Continued claims, covering the week before initial claims, rose by 6k to 1.875k, and the highest level since November 2021, though only because last week was revised down from 1.877k. Before seasonal adjustment continued claims fell by 23k to 1.911m.
July’s ISM services index has recovered to a modestly positive 51.4 from June’s weak 48.8, easing some of the recession worries generated by Friday’s employment report. The ISM services employment index of 51.1, up from 46.1 in June, is actually the highest since September 2023. The ISM data is still underperforming the S and P services PMI, though the latter has been revised down to 55.0, now slightly down from 55.3 in June, from a preliminary July reading of 56.0.
Three of the four components that make up the ISM services composite increased, in addition to employment, business activity rose to 54.5 from 49.6 and new orders rose to 52.4 from 47.3. The exception was a dip in delivery times to 47.6 from 52.2, which suggests easing supply worries. The details of ISM services index, mostly higher but a lower deliveries index, is the opposite of the manufacturing detail, which was softer in most components but stronger for deliveries.
June’s US trade deficit if $73.1bn was marginally higher than expected though down from $75.0bn in May. While June’s deficit is narrower than those seen in April and May it is still wider than those seen in each month of both Q1 2024 and the whole of 2023. Goods data was in line with the signals of the advance report, with exports up by 2.6% rather than 2.7% and imports remaining up by 0.7%, both correcting from declines seen in May. In real terms goods exports rose by a strong 3.2% while goods imports rose by 0.9%.
The services surplus slipped to a 4-month low, with exports down by 0.5% and imports up by 0.2%, leaving exports up by 0.6% overall while imports rose by 0.6%. Canada also reported stronger trade data in June, with the C$0.64bn surplus the first surplus since February, and up from a C$1.61bn deficit in May.

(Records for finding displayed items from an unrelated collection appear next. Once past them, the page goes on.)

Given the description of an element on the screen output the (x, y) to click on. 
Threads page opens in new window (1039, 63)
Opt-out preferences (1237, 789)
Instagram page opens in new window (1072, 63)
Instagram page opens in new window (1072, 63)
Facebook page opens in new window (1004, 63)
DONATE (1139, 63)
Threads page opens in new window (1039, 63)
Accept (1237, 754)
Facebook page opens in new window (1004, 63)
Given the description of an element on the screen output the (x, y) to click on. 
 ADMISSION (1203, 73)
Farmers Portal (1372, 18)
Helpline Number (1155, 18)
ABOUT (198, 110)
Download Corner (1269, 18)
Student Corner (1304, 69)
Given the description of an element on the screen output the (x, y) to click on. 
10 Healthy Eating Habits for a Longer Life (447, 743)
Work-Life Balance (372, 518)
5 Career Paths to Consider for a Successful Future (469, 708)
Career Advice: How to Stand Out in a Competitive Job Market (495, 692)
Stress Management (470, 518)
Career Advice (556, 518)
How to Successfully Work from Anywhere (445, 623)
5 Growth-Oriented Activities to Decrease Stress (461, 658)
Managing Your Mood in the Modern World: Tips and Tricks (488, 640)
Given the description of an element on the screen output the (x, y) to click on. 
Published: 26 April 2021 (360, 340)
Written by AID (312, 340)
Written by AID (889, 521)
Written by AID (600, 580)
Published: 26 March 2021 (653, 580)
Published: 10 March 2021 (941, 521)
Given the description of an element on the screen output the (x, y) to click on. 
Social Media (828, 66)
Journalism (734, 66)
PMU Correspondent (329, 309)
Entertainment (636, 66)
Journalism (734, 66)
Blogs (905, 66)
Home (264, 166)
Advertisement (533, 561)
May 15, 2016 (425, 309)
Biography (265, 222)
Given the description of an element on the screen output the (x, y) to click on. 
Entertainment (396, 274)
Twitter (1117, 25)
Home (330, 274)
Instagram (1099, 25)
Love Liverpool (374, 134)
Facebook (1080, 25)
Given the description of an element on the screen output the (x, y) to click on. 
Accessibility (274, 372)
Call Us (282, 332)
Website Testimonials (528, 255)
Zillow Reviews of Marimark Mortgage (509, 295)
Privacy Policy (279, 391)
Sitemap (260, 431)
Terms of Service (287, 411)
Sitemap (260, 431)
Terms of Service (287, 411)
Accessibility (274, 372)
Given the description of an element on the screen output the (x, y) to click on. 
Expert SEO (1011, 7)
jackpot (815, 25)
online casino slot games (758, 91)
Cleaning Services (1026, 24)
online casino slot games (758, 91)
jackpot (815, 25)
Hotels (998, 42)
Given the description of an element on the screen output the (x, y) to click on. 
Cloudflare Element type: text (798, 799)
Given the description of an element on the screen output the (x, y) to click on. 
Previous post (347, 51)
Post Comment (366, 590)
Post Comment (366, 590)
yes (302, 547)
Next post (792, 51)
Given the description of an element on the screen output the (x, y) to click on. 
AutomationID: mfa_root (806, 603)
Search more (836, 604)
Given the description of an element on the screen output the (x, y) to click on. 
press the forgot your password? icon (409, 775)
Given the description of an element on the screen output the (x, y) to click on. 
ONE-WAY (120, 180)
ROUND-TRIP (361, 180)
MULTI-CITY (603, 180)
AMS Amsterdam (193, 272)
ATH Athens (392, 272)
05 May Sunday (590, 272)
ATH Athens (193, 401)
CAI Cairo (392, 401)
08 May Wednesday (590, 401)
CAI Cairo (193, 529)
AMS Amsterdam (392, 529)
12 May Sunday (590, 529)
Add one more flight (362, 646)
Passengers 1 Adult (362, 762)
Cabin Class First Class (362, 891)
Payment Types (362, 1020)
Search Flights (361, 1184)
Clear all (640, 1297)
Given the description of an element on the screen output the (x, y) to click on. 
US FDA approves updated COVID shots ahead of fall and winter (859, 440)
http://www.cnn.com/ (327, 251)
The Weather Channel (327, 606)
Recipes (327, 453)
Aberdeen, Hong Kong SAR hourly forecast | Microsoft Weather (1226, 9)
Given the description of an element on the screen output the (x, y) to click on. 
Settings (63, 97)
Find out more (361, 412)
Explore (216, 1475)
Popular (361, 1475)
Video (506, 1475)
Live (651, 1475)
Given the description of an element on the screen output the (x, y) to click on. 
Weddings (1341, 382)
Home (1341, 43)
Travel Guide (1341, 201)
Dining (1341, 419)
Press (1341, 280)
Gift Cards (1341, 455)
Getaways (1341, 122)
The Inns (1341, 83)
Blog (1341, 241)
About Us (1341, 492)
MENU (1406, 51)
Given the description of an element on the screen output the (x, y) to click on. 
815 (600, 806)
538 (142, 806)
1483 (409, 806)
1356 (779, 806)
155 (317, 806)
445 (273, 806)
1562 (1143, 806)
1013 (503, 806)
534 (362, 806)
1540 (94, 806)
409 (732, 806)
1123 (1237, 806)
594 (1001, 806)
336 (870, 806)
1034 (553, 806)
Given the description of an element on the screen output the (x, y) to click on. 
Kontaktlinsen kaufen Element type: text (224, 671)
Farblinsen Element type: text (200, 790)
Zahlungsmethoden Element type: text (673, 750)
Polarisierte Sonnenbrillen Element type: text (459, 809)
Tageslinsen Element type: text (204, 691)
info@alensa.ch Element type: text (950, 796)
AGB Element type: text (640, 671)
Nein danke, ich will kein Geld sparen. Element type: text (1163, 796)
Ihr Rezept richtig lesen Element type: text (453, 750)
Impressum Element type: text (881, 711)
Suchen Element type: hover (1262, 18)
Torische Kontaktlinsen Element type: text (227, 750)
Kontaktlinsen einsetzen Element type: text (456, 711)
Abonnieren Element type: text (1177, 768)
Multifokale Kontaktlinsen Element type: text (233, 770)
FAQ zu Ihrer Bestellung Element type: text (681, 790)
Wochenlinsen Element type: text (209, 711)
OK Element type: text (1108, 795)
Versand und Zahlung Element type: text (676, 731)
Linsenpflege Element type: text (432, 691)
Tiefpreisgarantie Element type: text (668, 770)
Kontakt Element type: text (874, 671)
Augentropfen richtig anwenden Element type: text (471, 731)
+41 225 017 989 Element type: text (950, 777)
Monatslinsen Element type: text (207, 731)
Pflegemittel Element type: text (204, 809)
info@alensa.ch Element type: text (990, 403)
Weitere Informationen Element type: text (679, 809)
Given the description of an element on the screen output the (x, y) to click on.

The Bank of Canada has released minutes from its July 24 meeting that delivered a second straight 25bps easing. While risks on both sides are discussed, the tone is on balance dovish, with the BoC increasingly confident that ingredients for price stability were in place. There was a clear consensus to lower the policy rate further if inflation continued to ease in line with the projection. Countervailing forces on inflation meant that progress was likely to be bumpy and that meant there should be no set path for the policy rate, with decisions to be taken one meeting at a time. Restrictive policy was still seen as justified, with the rate cut decided at the meeting simply making policy less restrictive. However while inflation is still above the 2% target, it is now in the 1-3% control range, and the BoC agreed that they needed to clearly communicate that they would be weighing factors that could pull inflation below target as well as those that could hold it above target.
On the downside the BoC noted that the economy had been growing by less than population increasing excess supply and there was risk that consumer spending could be weaker than expected in 2025 and 2026 due to households renewing mortgages at higher rates. The emergence of labor market slack was also noted. Upside risks came from strength in shelter services due to housing market imbalances and other services due to wage growth running well ahead of productivity.